Comment fonctionne le caisson ?
Le patient est placé dans une enceinte hermétique où la pression atmosphérique est augmentée jusqu'à l'équivalent de 20 mètres de profondeur. L'oxygène pur est alors inhalé, ce qui favorise la cicatrisation et combat les infections. Les séances durent entre une et deux heures, selon les besoins.

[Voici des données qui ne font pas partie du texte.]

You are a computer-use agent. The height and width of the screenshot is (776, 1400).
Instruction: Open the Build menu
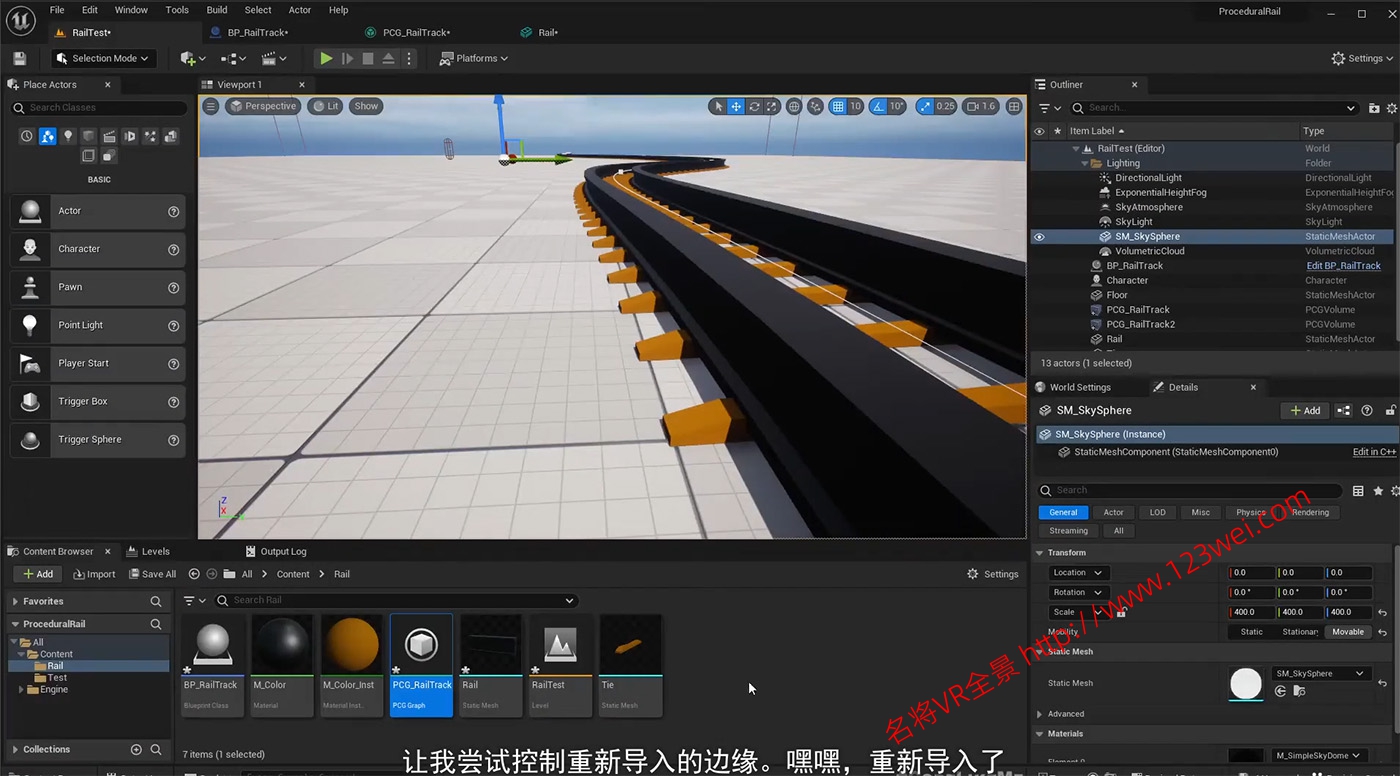tap(217, 10)
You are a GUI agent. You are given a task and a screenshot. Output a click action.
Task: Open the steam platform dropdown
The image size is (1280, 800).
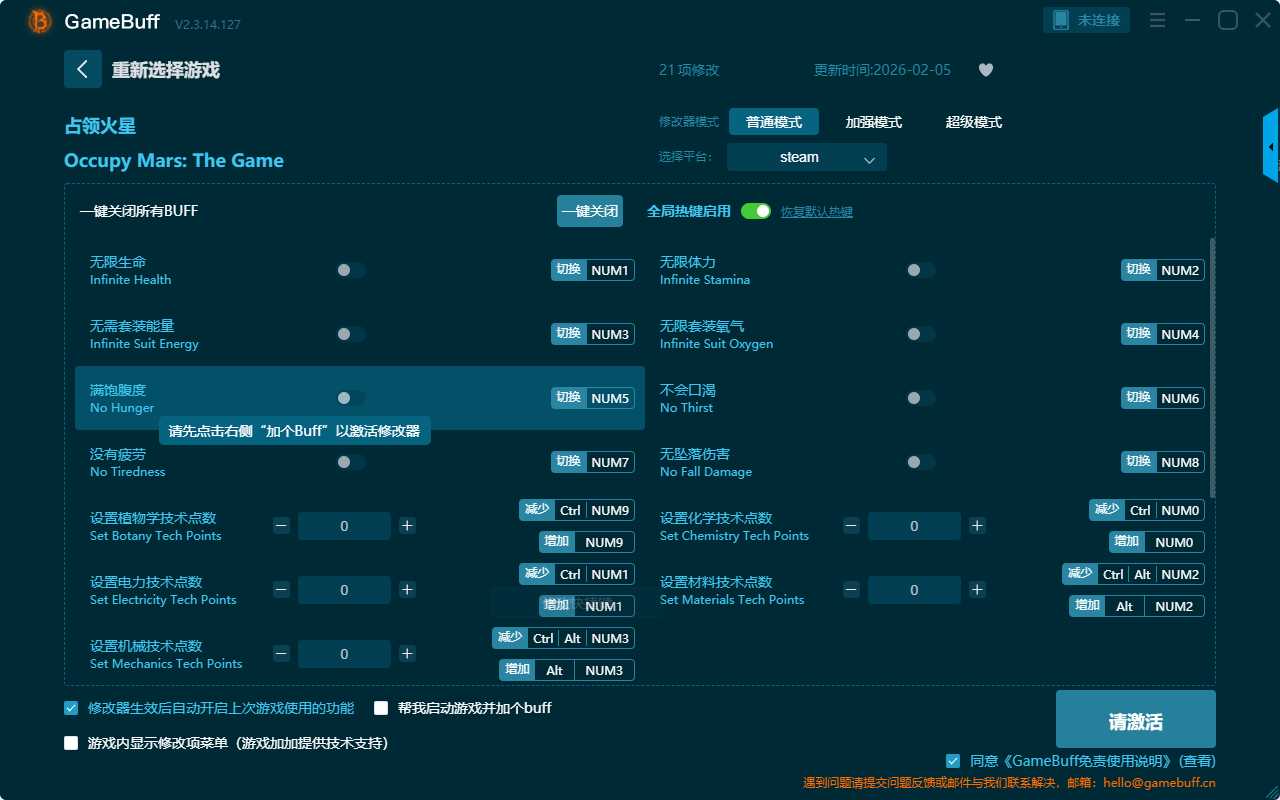pyautogui.click(x=806, y=157)

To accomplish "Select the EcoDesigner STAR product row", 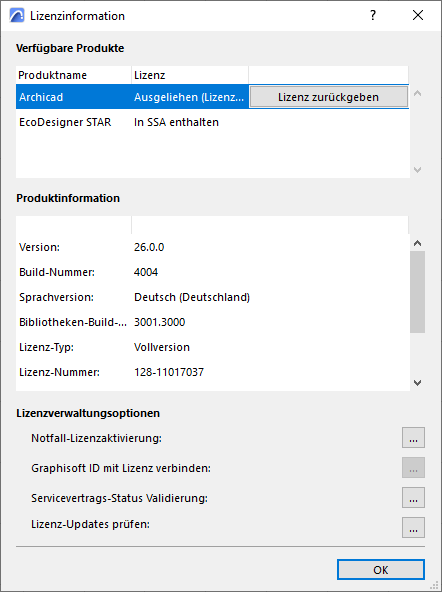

Le Dr. Pierre Lefèvre, responsable du service, explique : "L'oxygénothérapie hyperbare est une thérapie puissante qui accélère la guérison en augmentant l'oxygénation des tissus. Nous traitons environ 200 patients par an, avec des résultats remarquables."
Des applications variées
Les indications sont nombreuses :
- Plaies diabétiques et escarres
- Brûlures thermiques et chimiques
- Infections nécrosantes des tissus mous
- Accidents de décompression chez les plongeurs
- Surdité brutale et acouphènes
Le caisson permet également de traiter les séquelles de radiothérapie ou les intoxications au monoxyde de carbone.
Un équipement de pointe
Le CHU de Nice a investi 1,5 million d'euros dans ce caisson dernier cri, équipé de systèmes de surveillance avancés. Le personnel est formé pour gérer les risques liés à la pression, comme les barotraumatismes ou l'hyperoxie.
Pour le patient, l'expérience est souvent impressionnante. "J'avais une plaie qui ne guérissait pas depuis des mois. Après quelques séances, j'ai vu une amélioration spectaculaire", témoigne Marie, 65 ans, traitée pour un ulcère veineux.
Un avenir prometteur
Les recherches se poursuivent pour élargir les indications, notamment dans le traitement des AVC ou des lésions cérébrales. Le CHU de Nice participe à des études cliniques internationales pour évaluer l'efficacité de l'oxygénothérapie hyperbare dans ces domaines.
En attendant, le caisson tourne à plein régime, avec des séances programmées sept jours sur sept. Un service essentiel qui redonne espoir à de nombreux patients.